To determine if PDH inhibition by CPI-613 has activity in the acute leukemias, we tested it against several human and murine acute leukemia cell lines in vitro and in vivo. CPI-613 was active against HL60, Jurkat and K562 cells with an average IC₅₀ value of 14 μM (range 12.2 – 16.4). CPI-613 was found to be synergistic with doxorubicin with Combinatorial Index (CI) values between 0.478 and 0.765. Sensitivity to CPI-613 in a genetically defined murine AML cell line was increased with shRNA mediated knockdown of p53 or expression of MN1 despite their increased resistance to standard therapy.

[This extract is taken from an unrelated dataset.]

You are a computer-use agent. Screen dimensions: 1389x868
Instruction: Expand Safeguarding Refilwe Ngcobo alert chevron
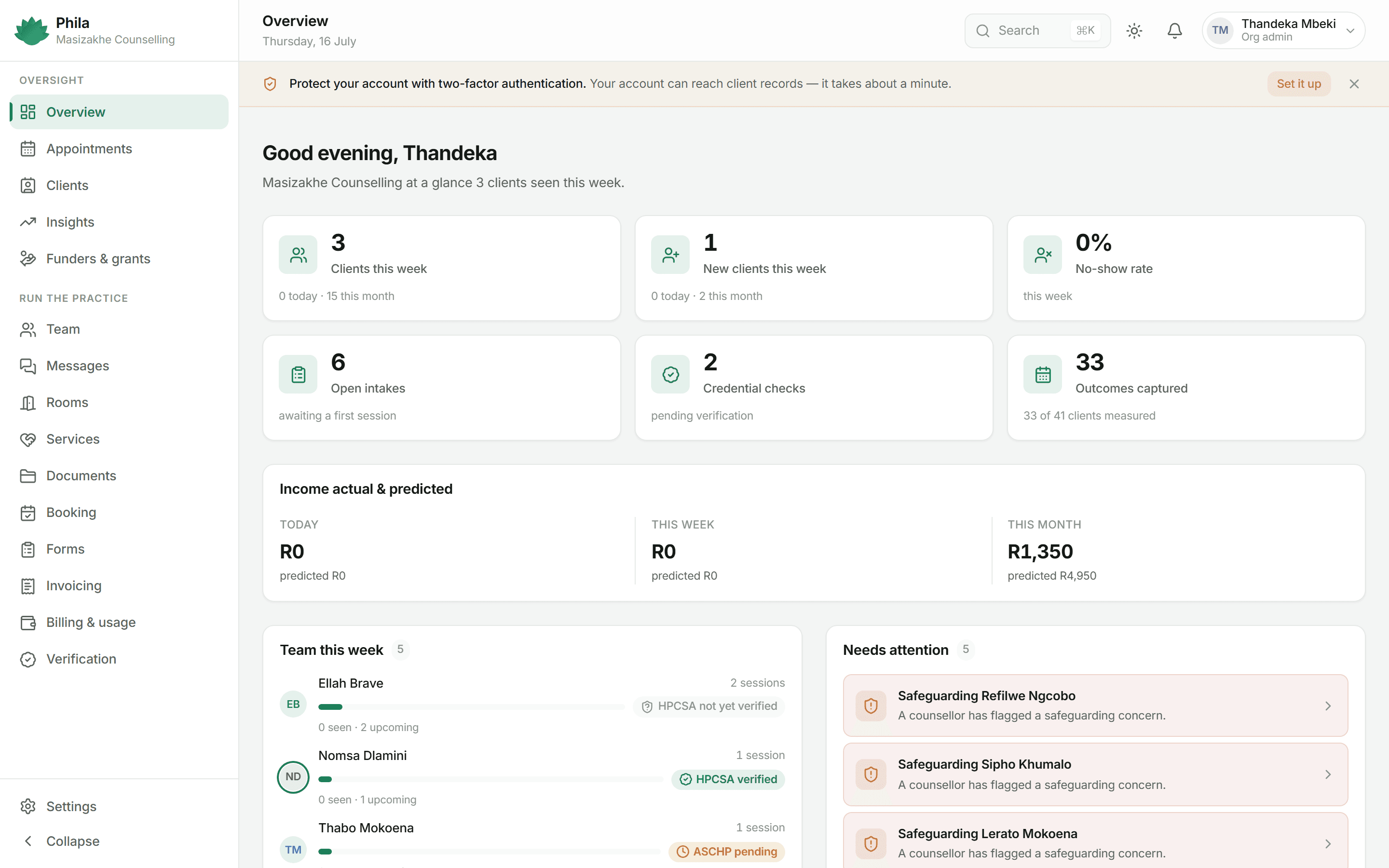point(1328,705)
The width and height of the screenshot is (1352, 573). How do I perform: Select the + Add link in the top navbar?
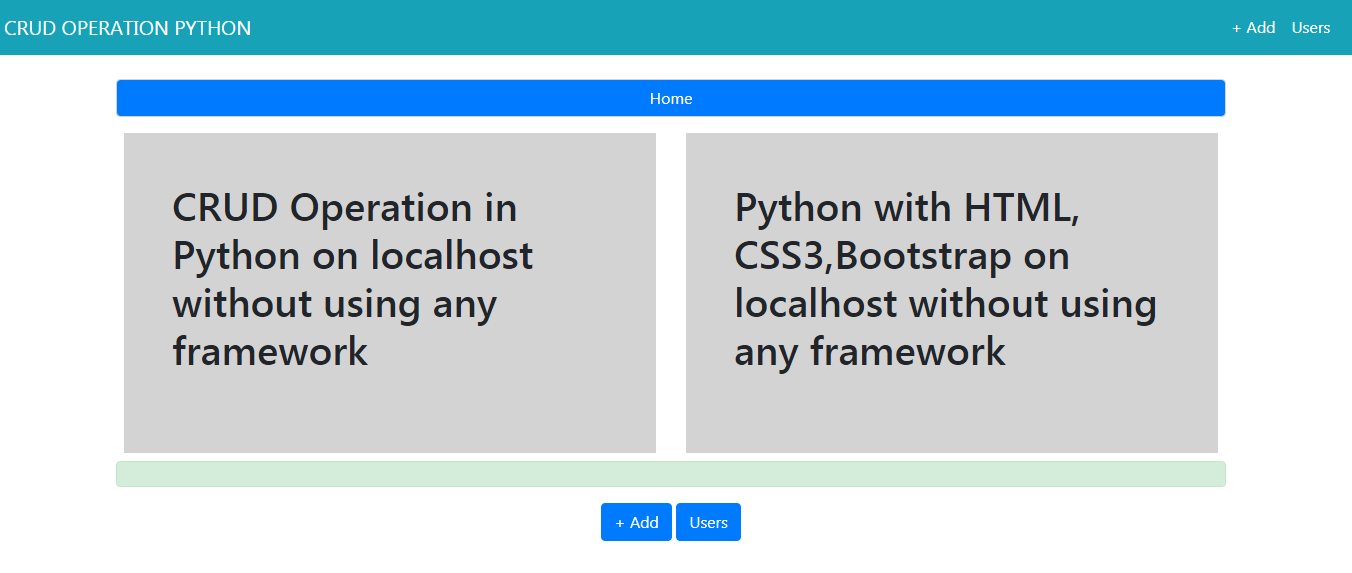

Intriguingly, in preliminary studies, CPI-613 appeared to be highly synergistic with the tyrosine kinase inhibitor nilotinib in Baf-3 cells transduced to express the p210 BCR-ABL kinase with CI values of 0.073–0.059. In vivo, CPI-613 was found to synergize with doxorubicin when these cells were injected into syngeneic Balb/c mice with an extension of median survival from 12 days with doxorubicin alone to 16 days with the combination of CPI-613 and doxorubicin (p=0.0001).

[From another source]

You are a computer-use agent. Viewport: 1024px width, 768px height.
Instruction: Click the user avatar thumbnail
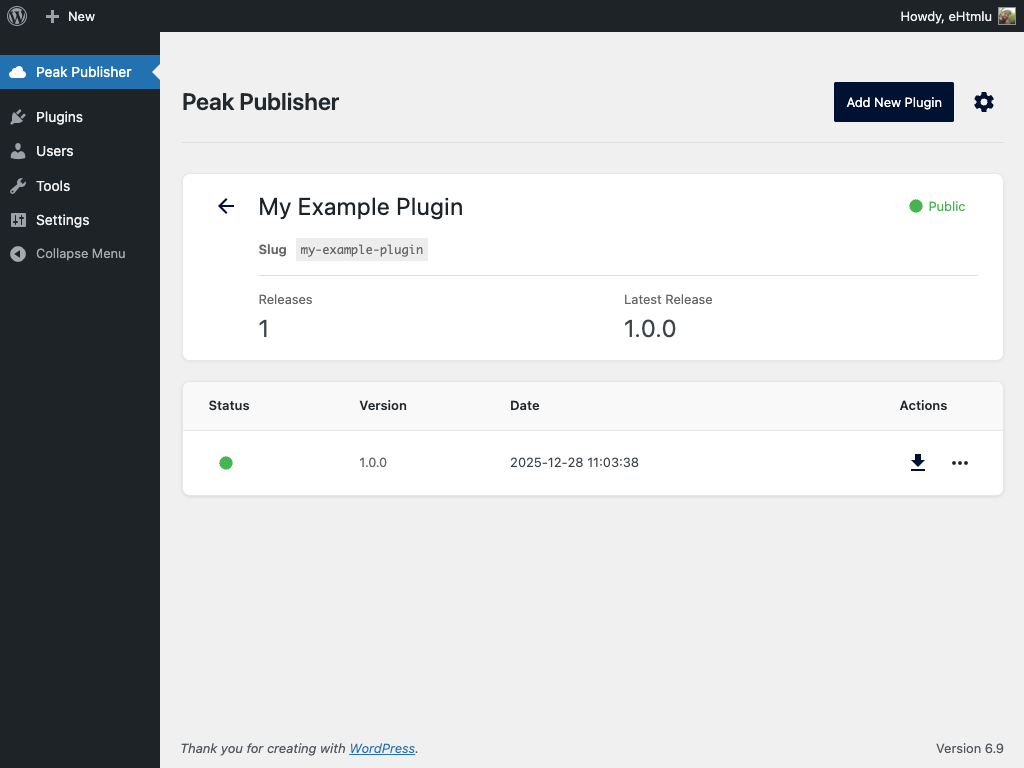[x=1006, y=16]

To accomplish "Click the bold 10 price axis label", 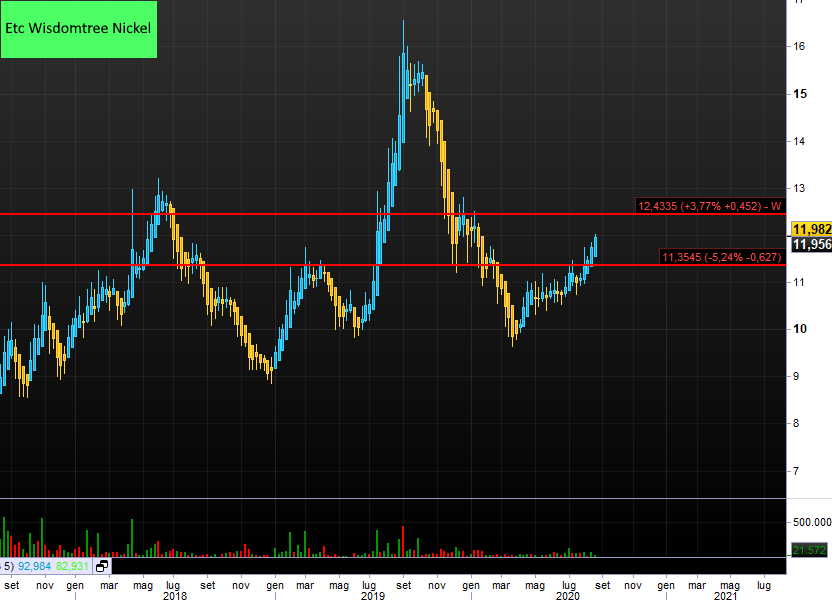I will (799, 330).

In addition to these studies, CPI-631 is also the subject of a phase I clinical trial for patients with relapsed and refractory hematologic malignancies at the Wake Forest University Comprehensive Cancer Center. To date, ten patients have been treated. CPI-613 appears to be well tolerated with no adverse events > grade 1 attributed as probably associated with drug. Four patients had a diagnosis of relapsed or refractory AML. CPI-613 at the initial dosing level concurrent with hydroxyurea resulted in a transient reduction in peripheral blood blasts in the first AML patient. Treatment at the next dosing level resulted in a hematologic improvement leading to transfusion independence and transient decrease in the 7q minus clone in the second AML patient. He maintains transfusion independence after 7 cycles and continues on therapy to date. The third patient with refractory AML had an increase in neutrophil count but no reduction in peripheral blood blasts.

Taken together, these data suggest that altered lipid and mitochondrial metabolism are viable targets in the acute leukemias. The novel agent CPI-613 has activity against several acute leukemia cell lines in vitro and in vivo and may have activity in patients with relapsed disease. The therapeutic index appears quite high with only minor toxicities seen.